247 examples + unit green.
lowerPackFnCall lowered the runtime prefix args with no target_type, so a
lambda arg (mapper: Closure(...) -> ...) could not infer its param types.
Now set target_type to the param type while lowering each prefix arg. With
the existing value-projection call-arg spread, mapper(..sources.get) works:
the lambda is contextually typed and the projected values spread into the
call. examples/211 ((a,b)=>a+b over two sources -> 42). 246 + unit green.
lowerTupleLiteral now coerces/erases each spliced spread element to the
contextual target tuple field type (computed even when a spread is present,
indexed by output position).

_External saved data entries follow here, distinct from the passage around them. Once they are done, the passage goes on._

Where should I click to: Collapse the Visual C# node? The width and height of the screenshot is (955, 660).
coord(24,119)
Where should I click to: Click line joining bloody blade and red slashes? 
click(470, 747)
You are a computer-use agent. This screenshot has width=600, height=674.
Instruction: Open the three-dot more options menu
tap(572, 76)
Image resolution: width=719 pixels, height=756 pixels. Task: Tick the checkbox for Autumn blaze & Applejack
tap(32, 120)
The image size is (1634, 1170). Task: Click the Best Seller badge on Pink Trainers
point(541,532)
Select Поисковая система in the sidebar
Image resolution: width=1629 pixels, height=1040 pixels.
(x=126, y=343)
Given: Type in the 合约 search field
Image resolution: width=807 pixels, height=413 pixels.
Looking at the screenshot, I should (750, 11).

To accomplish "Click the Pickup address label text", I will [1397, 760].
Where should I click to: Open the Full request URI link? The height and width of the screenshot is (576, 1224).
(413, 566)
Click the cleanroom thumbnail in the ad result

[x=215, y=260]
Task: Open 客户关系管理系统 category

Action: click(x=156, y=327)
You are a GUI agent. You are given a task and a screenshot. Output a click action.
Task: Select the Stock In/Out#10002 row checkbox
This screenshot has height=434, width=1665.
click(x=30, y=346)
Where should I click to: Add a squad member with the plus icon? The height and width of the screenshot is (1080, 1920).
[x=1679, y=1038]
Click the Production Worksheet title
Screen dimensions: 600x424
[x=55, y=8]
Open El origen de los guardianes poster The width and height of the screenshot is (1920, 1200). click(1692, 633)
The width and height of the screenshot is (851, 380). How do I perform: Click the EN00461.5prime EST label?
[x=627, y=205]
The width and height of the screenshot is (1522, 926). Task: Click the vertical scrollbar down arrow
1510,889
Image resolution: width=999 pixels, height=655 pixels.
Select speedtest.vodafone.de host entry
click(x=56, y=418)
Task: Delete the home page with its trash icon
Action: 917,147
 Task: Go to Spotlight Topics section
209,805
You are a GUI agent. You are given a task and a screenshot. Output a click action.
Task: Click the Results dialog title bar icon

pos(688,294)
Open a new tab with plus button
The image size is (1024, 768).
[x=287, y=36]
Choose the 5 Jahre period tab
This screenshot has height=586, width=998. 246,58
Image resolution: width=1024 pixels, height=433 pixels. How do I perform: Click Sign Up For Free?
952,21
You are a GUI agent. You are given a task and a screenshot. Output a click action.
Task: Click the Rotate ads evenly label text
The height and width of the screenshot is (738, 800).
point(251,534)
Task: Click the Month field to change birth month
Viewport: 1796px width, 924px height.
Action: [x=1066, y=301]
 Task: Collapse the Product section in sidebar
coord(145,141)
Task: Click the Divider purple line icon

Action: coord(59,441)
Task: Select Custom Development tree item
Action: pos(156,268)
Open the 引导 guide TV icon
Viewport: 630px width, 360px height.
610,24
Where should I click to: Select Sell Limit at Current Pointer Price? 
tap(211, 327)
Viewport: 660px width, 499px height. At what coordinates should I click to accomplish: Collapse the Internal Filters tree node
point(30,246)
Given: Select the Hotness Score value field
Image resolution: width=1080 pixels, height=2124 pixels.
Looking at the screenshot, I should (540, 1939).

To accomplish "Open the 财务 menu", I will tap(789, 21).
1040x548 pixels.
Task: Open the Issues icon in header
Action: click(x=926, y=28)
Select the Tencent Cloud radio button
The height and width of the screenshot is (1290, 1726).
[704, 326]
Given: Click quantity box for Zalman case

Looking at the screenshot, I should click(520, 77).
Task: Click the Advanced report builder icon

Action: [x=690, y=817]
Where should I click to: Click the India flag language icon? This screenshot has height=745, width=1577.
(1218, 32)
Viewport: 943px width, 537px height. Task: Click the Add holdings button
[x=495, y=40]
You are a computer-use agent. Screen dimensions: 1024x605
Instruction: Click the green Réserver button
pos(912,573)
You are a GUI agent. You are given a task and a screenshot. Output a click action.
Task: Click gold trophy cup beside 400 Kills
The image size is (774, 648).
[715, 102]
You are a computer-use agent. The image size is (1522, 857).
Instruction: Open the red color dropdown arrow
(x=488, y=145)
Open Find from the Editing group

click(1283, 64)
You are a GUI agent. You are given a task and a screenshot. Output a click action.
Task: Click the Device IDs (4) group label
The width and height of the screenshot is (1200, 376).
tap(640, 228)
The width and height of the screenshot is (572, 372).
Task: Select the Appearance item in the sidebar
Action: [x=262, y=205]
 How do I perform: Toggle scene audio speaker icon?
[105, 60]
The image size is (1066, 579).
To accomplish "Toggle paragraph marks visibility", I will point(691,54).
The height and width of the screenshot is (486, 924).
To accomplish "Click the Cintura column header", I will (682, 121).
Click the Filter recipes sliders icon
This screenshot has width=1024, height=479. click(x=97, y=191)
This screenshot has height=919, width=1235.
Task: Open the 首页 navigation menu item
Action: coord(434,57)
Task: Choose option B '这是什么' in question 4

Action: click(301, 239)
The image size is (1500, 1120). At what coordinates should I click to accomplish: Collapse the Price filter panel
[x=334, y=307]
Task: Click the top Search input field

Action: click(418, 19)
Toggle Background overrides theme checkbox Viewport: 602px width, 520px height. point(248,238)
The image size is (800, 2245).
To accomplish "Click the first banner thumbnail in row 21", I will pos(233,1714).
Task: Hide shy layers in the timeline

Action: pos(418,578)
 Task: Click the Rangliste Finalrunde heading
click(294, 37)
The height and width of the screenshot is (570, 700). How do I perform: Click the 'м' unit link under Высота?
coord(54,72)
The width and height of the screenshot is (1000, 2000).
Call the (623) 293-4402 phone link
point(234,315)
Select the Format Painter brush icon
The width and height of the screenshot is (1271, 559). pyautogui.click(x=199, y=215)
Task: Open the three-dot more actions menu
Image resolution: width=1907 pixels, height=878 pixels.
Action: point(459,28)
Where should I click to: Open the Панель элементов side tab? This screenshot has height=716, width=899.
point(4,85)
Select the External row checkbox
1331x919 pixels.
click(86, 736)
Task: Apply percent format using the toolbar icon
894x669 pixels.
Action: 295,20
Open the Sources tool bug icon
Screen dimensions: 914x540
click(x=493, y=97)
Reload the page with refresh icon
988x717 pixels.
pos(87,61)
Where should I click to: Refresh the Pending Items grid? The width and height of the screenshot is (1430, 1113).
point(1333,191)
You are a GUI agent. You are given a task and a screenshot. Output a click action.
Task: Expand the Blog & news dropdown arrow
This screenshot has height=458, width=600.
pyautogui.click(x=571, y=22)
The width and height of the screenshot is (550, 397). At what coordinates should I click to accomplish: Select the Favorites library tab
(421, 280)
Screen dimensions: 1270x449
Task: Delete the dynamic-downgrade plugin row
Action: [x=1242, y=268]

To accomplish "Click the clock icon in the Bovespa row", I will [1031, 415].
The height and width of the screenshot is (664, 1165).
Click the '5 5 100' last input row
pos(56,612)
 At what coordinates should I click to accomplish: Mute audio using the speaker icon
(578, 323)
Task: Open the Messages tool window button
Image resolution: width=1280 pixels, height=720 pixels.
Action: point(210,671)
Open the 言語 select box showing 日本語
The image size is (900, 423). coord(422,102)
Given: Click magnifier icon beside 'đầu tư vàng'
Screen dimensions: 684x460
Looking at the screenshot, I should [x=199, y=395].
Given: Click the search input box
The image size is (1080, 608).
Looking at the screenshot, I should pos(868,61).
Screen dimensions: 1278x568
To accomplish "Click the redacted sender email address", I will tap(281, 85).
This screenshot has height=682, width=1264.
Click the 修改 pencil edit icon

New coerceOrErase: protocol target -> xx-erase
via buildProtocolErasure, else coerceToType. So c.sources = (..sources) on a
(..VL(Ts)) field erases each concrete pack element to its VL(Ti) slot.
examples/210 (build(IntCell, StrCell) -> 10 hi). 245 examples + unit green.
Parser now accepts a `..` spread in a parameterized-type arg list; in
instantiateGenericStruct a spread arg bound to the variadic type-param expands
via packTypeElems (so `..sources.T` projects each source pack element protocol
type-arg into ..$Ts). `Combined(s64, ..sources.T)` for a VL(s64) source
instantiates Combined(s64, s64). examples/209 (with explicit per-element xx
erase). 244 examples + unit green.
Next: (..sources) whole-pack materialization with per-element erasure into the
protocol-typed field (c.sources = (..sources) currently segfaults).
Two fixes:
- Element assignment `t.0 = v` (the known Phase-4.2 gap): the lvalue path
looked the element up by NAME via getStructFields, never matched a tuple
(positional), and left field_ty .unresolved -> ptr(.unresolved) -> codegen
panic. Added a tuple branch to the field-assignment lowering that indexes by
position (numeric) or name (tup.names), mirroring the read path. Fixes
`c.sources.0 = v` on a generic-instance pack field too.
- Named tuples: the parser dropped captured field names for a tuple TYPE
`(x: T, y: U)` (passed field_names=null), and resolveTupleTypeWithBindings
also nulled them. Both now preserve names (synthesizing _<i> for any unnamed
slot), so `t.x` reads/writes by name and `.0` by position.
examples/208. 243 examples + unit green.
packTypeElems now handles a parameterized spread operand F(Ts): for each pack
element T_i it temporarily binds the pack name to T_i and resolves F(T_i),
yielding (VL(T0), VL(T1), ...). Combined with parameterized-protocol value
types, the canonical Combined struct field sources: (..VL(Ts)) now resolves to
a tuple of real protocol values.
End-to-end (examples/207): instantiate Combined(s64, s64, string), whole-store
c.sources = (xx IntCell, xx StrCell), and per-element dispatch c.sources.0.get()
/ c.sources.1.get() all work. 242 examples + unit green.